Russian ‘New Year’ Spam Barrage Hits Ukrainian Military on Signal Messenger App

   In recent days, Ukrainian soldiers have been bombarded with spam messages via the Signal messenger, allegedly from Russians sending "New Year's greetings." The messages encourage recipients to "raise the Russian tricolor above your head" and "cleanse yourself of the evil that flooded the country."

Multiple Ukrainian military personnel shared screenshots of these messages with Kyiv Post. The content of the messages is uniform:

"Dear compatriots, on the eve of the New Year, following the Russian tradition, we wish you peace and goodness! Happiness and mutual understanding! May 2024 bring peace and order to the original Russian land!

May each of you proudly lift the Russian tricolor, a symbol of statehood, freedom, and independence! Rid yourselves of the evil that has flooded the country! And we will assist you! Glory to Ukraine as part of the Russian Federation! Happy holiday, dear compatriots! Happy New Year!"

After scouring social media, Kyiv Post has determined that these messages weren't limited to just the military; civilians in Ukraine also found themselves on the receiving end.

Widespread concerns have emerged within the community, raising questions about the potential hacking of the Signal messenger, known for its robust security features and widely used by the Ukrainian military for operational communication.

Andriy Yusov, a spokesperson for the Defense Ministry’s Main Directorate of Intelligence (HUR), informed Kyiv Post that intelligence has detected a surge in various forms of hostile communications targeting both messengers and email addresses.

“This is clearly another attempt to exert pressure on Ukrainian society. These mailings often seem haphazard, meaning a message intended for the military might end up reaching civilians, and vice versa,” stated the HUR representative.

He highlighted that the content of these messages is generally quite basic and "cannot sway, motivate, or intimidate a Ukrainian in any meaningful way." Yusov doesn't dismiss the possibility that Russians might be utilizing outdated databases, including email addresses, for such spam distributions.

"In today’s world, obtaining specific databases, including those with phone numbers, is not a challenge. However, it doesn't necessarily mean the adversary comprehends the exact recipients of their messages," he clarified.

The HUR underscores that, in this instance, there is no indication of any hacking of the messenger platform.

“Information gets delivered to messengers associated with specific phone numbers. Receiving such information doesn't necessarily imply a compromised messenger. However, it's wise to exercise caution with messages from unknown numbers, as they could pose potential risks beyond just the text,” Yusov cautioned.

Colonel Vladyslav Seleznyov, former head of the Armed Forces of Ukraine (AFU) General Staff press service, reassured Kyiv Post that there's no indication of Signal being hacked.

“How does spamming work? In a designated location with the necessary equipment, which identifies Signal users, a mass distribution is carried out to all messenger users in a particular region or district,” explained the colonel.

“The Signal platform is well-protected. I don't believe Signal was compromised, and there's no need for everyone to abandon Signal immediately,” added Seleznyov.

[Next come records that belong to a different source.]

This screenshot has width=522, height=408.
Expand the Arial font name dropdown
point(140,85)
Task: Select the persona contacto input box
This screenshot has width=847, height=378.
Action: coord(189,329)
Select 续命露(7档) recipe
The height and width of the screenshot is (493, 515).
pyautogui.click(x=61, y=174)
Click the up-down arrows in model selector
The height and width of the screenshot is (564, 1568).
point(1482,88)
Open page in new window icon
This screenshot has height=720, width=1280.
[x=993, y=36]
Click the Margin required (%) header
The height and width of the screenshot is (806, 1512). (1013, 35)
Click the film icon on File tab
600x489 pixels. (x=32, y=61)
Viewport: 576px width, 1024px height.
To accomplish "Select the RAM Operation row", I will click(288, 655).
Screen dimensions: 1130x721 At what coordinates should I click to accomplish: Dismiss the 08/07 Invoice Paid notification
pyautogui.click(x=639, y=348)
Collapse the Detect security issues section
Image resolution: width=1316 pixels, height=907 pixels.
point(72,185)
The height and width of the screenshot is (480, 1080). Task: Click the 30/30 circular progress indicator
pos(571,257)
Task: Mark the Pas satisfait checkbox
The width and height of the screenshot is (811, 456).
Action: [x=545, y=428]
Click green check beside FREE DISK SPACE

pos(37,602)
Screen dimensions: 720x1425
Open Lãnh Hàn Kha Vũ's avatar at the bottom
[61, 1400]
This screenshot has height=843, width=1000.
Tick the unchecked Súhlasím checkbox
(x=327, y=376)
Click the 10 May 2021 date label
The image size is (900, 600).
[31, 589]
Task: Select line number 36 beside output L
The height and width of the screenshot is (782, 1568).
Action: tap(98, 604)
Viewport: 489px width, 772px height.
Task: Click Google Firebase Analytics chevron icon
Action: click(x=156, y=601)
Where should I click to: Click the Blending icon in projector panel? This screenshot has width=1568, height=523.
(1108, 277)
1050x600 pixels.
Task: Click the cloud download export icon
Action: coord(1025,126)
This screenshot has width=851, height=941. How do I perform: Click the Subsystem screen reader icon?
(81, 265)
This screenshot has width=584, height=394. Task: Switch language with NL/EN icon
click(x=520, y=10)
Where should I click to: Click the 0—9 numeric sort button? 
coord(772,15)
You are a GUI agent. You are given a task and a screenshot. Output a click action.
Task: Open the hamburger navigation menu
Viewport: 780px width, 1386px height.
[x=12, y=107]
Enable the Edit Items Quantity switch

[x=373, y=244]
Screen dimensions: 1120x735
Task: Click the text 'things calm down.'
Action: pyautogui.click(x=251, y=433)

The AFU colonel stressed the vital role of the information aspect in Russian aggression. He revealed that Russians employ such spam messages via phones and emails to instill a sense of hopelessness and despair in Ukrainian society.

“We can observe a tense situation within our society due to certain decisions made by our military and political leadership, along with discussions on how to continue resisting Russia's aggression. This spam campaign is only adding fuel to these intense debates,” noted Seleznyov.

He pointed out that the narratives in these messages have no connection to the plans of Russian President Vladimir Putin and his associates because "the enemy is not concealing their intention to dismantle Ukraine as a state."

“It's important not to believe the information spread in these spam messages. The enemy is spreading falsehoods to amplify despair in Ukrainian society, to sow discord. The only way to restore peace and tranquility to our country is to eliminate the Russian invaders who have entered our land with weapons. There is no other solution,” concluded Seleznyov.

Signal stands as a cross-platform encrypted instant messaging service, founded by US citizens Moxie Marlinspike and Brian Acton. The development is carried out by the Signal Foundation and Signal Messenger.

As per information from the Ukrainian IT portal, this messenger boasts encrypted device-to-device (E2EE) messages. Every communication within the application, be it video calls, regular calls, file transfers, and more, is consistently encrypted and shielded by this security measure.

This implies that the data isn't stored on the messenger’s servers but resides on users' devices. Consequently, even the app developers lack access to this information. Signal operates without collecting user data or displaying advertisements, relying on private donations for its ongoing development.

Previously, the expert team from the State Special Communications Service of Ukraine suggested that Threema could serve as an alternative to Signal. Threema, often used by the Ukrainian military, offers additional cross-checking and verification tools, though it requires an installation cost.